*Instructions*.
1. Decide whether each statement agrees with the summary on urban garden vegetables, and support each yes or no with the summary's exact deciding words: (a) Soils in the Riotinto area held more As, Cr, Cu, Pb, and Zn than soils in the cities; (b) Lettuce from the urban gardens showed lower values than market lettuce for almost all elements; (c) Arsenic speciation was reported.
2. According to the summary on urban garden vegetables, which standard reference material was used to verify accuracy?

Start of Text

Rossini-Oliva & López Nuñez 2024 — Urban garden vegetables and PTE exposure in Andalusia, Spain
This study measured eleven potentially toxic elements (As, B, Ba, Cd, Co, Cr, Cu, Mo, Ni, Pb, and Zn) in 282 edible plant samples and 102 paired topsoils from urban community gardens across three Andalusian cities (Seville, Cordoba, Huelva) and two towns in the heavily contaminated Riotinto mining district (Nerva, Minas de Riotinto), collected 2021–2023. The same vegetables were simultaneously purchased from Seville local markets to benchmark urban garden concentrations against commercially available produce. Human health risk was assessed via hazard quotient (HQ), hazard index (HI), and carcinogenic risk for As; all HQ values were below 1 for all PTEs in all urban garden samples, and cancer risk for As remained within acceptable limits even in the mining-area gardens.
Key numbers
Vegetables sampled: lettuce, chard, tomato, onion, pepper, zucchini, and eggplant.
Analytical method: ICP-MS following acid block digestion (0.25 g DW per sample in HNO3). Accuracy verified against Apple Leaves NIST 1515 standard reference material. Units: mg/kg dry weight.
Soil contamination (mining area vs cities): Riotinto-area soils were more contaminated with As, Cr, Cu, Pb, and Zn than urban-city soils; urban soils from Seville, Huelva, and Cordoba showed higher As, Pb, and Zn than the peri-urban reference site.
Plant concentrations (selected key values from Tables 4–5):
- Cd: mean concentrations ranged from below detection to ~0.29 mg/kg DW depending on species and site; leafy species (lettuce, chard) consistently higher than fruiting (tomato, pepper, zucchini) or bulbous (onion) species.
- Pb: mean concentrations in leafy vegetables from city gardens (e.g. chard from market Mk: 0.272 mg/kg DW; lettuce from mining area Riotinto-TIN site: 167.8 mg/kg DW for soil Pb context). Pb in edible fractions generally below or comparable to EU limits in non-mining sites.
- As: present at low concentrations in most vegetables; carcinogenic risk (CR) for As was below established limits (<10⁻⁴) in all urban garden samples including mining-area soils.
- Market comparison: urban garden produce generally did not exceed market vegetable concentrations for most PTEs, except lettuce which had higher values for almost all elements vs. market lettuce.
Health risk: HQ < 1 for all PTEs across all urban garden types; HI < 1 in all sites. Cancer risk for As below 10⁻⁴ threshold in all sites including the Riotinto mining area.
Saharan dust event (March 2022): Lettuce and chard sampled after a documented red-rain Saharan dust transport event in Seville showed elevated PTE levels; these data were analyzed separately and are not included in the garden-comparison statistics.
Methods (brief)
Field-collected 2021–2023 from organic-practice plots in six municipalities plus a peri-urban reference and Seville market. ICP-MS (nitric acid block digestion, 0.25 g DW). QC: NIST 1515 Apple Leaves CRM. Total PTE set: As, B, Ba, Cd, Co, Cr, Cu, Mo, Ni, Pb, Zn. Total-metal analysis only (no speciation reported for As or Cr). Results on dry weight basis.

End of Text
Start of Supplied records

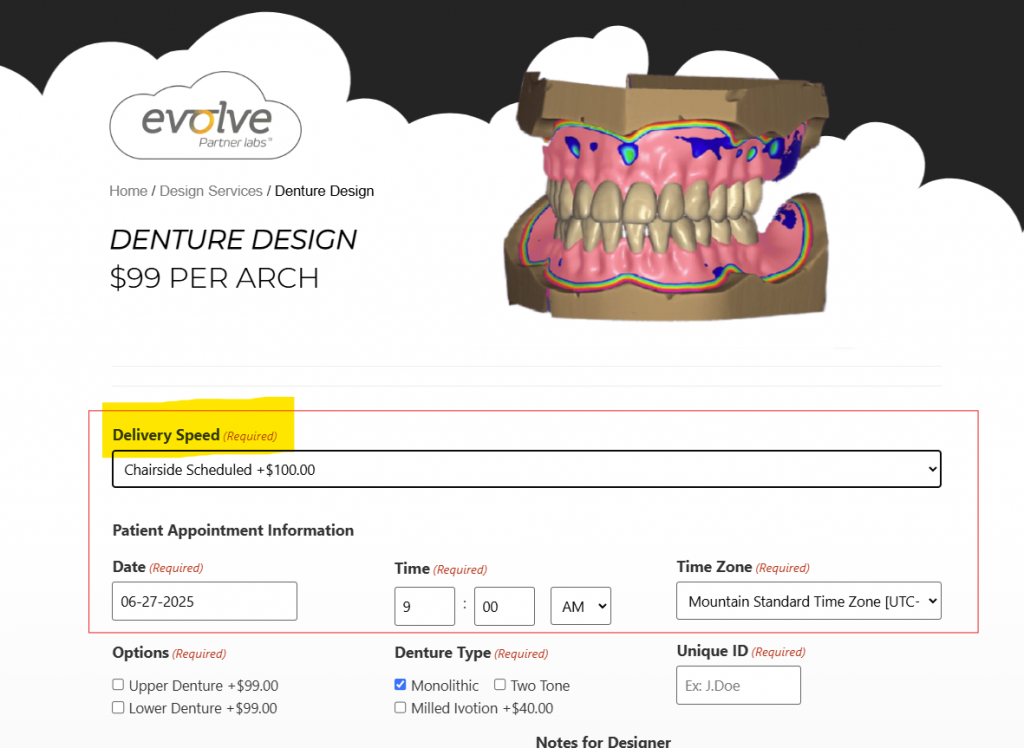Click the Evolve Partner Labs logo
Image resolution: width=1024 pixels, height=748 pixels.
(205, 123)
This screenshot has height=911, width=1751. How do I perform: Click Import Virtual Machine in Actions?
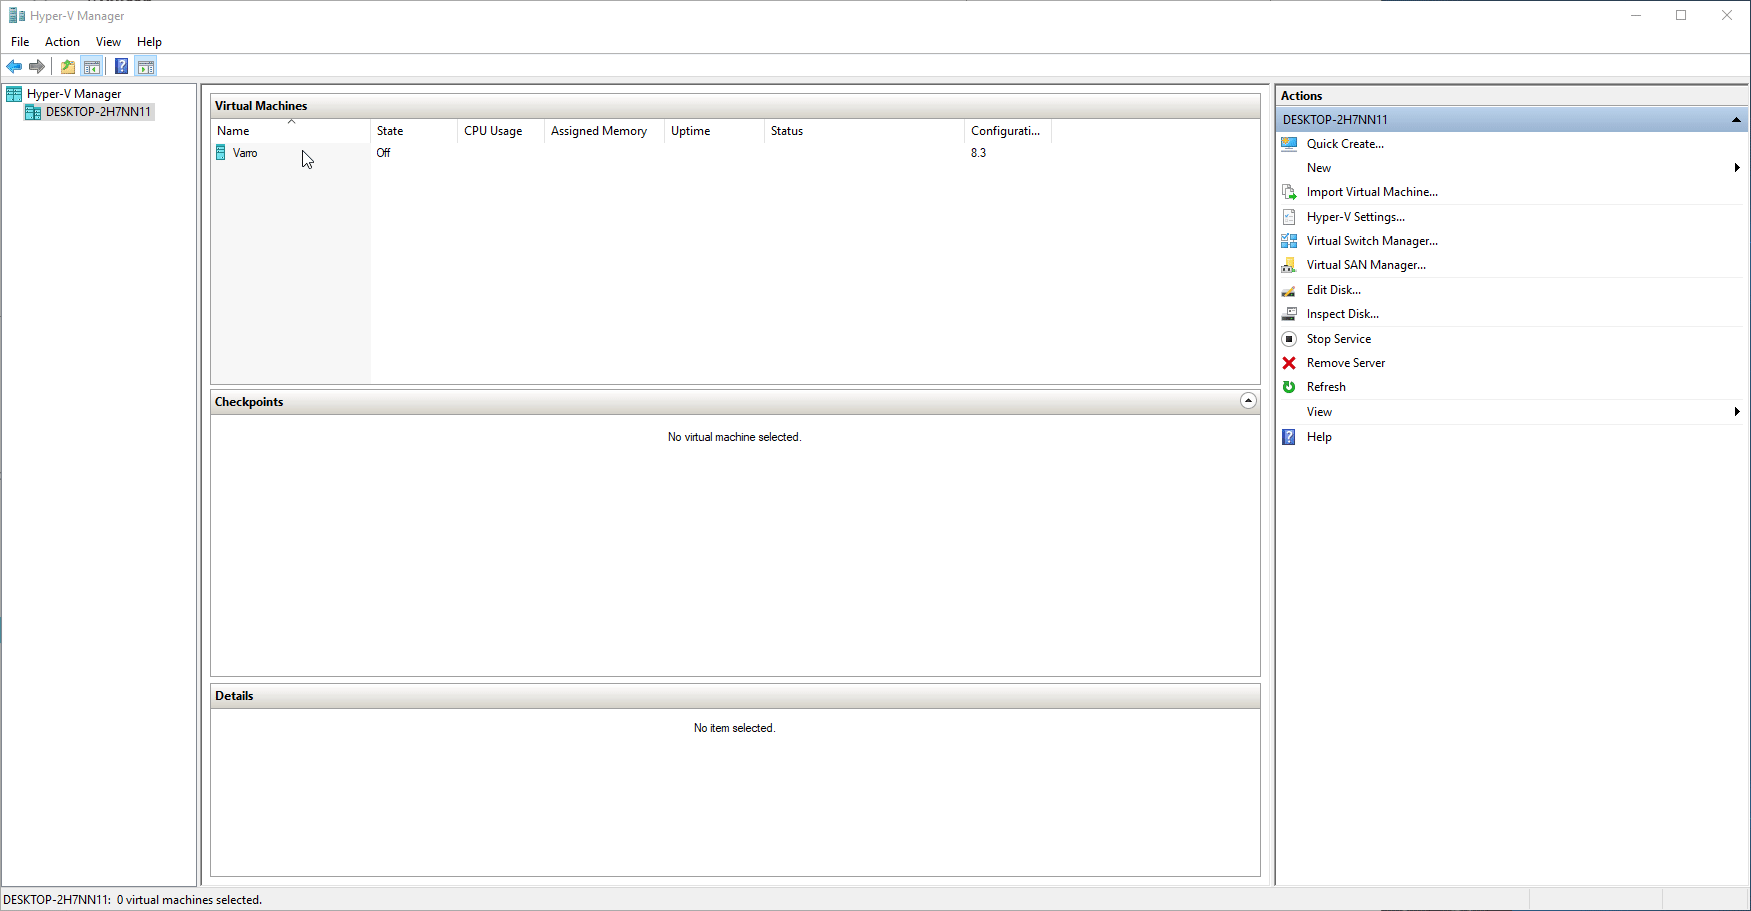coord(1371,192)
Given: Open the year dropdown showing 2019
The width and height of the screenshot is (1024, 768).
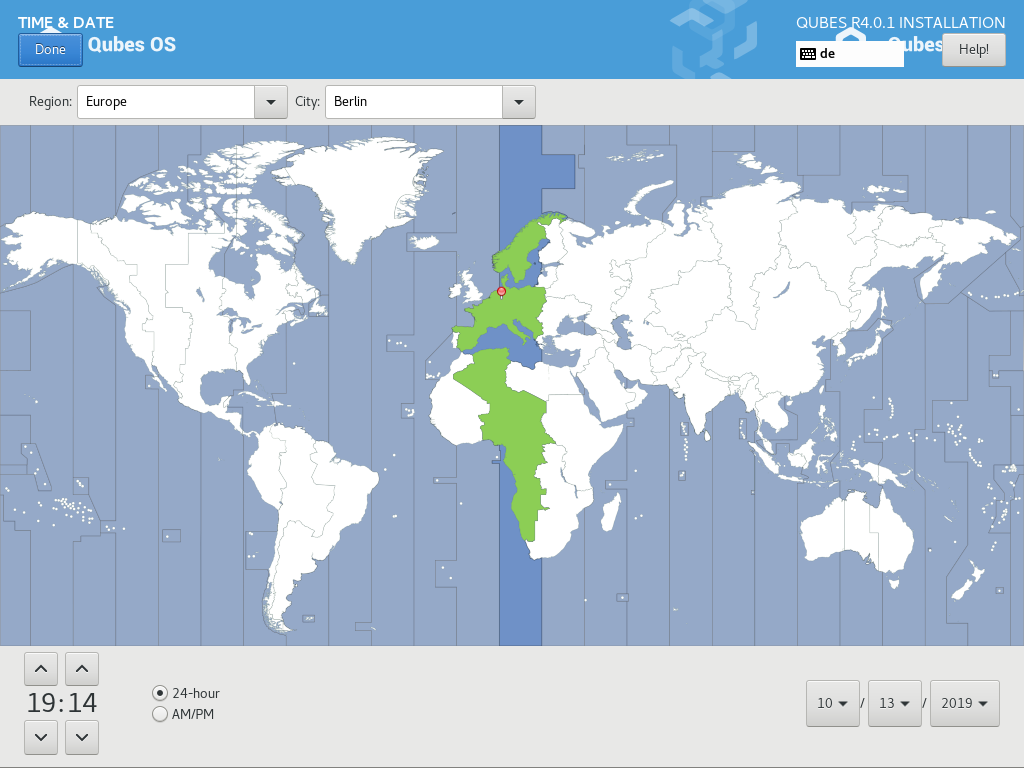Looking at the screenshot, I should [964, 703].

End of Supplied records

*Your responses*.
1.
(a) Yes: "Riotinto-area soils were more contaminated with As, Cr, Cu, Pb, and Zn than urban-city soils"
(b) No: "except lettuce which had higher values for almost all elements vs. market lettuce"
(c) No: "no speciation reported for As or Cr"

2. Apple Leaves NIST 1515